**Requirement:** Copy the records below word for word. Stop after the line that contains "Calificar Los patrones emergentes del cambio climático con 4/5".

╭─ Given data

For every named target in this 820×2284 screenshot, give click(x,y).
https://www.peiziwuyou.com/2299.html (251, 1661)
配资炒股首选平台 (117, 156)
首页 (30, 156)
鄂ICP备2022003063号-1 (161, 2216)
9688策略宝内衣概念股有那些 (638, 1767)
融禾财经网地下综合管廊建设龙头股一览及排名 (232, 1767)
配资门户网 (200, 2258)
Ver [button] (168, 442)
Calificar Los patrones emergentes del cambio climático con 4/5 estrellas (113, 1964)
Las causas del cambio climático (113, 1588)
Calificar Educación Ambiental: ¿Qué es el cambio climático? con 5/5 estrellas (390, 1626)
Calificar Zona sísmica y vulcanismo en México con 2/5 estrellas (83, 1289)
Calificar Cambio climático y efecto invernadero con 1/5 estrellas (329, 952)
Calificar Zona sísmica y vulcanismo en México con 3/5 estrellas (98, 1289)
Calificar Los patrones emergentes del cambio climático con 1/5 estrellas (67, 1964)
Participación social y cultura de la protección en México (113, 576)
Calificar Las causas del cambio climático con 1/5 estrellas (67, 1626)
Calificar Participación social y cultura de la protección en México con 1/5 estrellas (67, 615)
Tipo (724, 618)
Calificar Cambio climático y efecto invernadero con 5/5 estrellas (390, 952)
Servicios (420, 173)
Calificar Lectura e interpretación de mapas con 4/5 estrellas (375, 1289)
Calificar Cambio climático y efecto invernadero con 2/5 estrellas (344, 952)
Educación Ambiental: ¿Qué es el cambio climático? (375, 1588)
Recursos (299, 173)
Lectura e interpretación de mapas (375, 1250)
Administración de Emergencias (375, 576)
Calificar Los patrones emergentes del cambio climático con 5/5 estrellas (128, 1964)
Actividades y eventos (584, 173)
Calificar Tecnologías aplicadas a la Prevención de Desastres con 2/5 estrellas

╰─

**Response:**
For every named target in this 820×2284 screenshot, give click(x,y).
https://www.peiziwuyou.com/2299.html (251, 1661)
配资炒股首选平台 (117, 156)
首页 (30, 156)
鄂ICP备2022003063号-1 (161, 2216)
9688策略宝内衣概念股有那些 (638, 1767)
融禾财经网地下综合管廊建设龙头股一览及排名 (232, 1767)
配资门户网 (200, 2258)
Ver [button] (168, 442)
Calificar Los patrones emergentes del cambio climático con 4/5 estrellas (113, 1964)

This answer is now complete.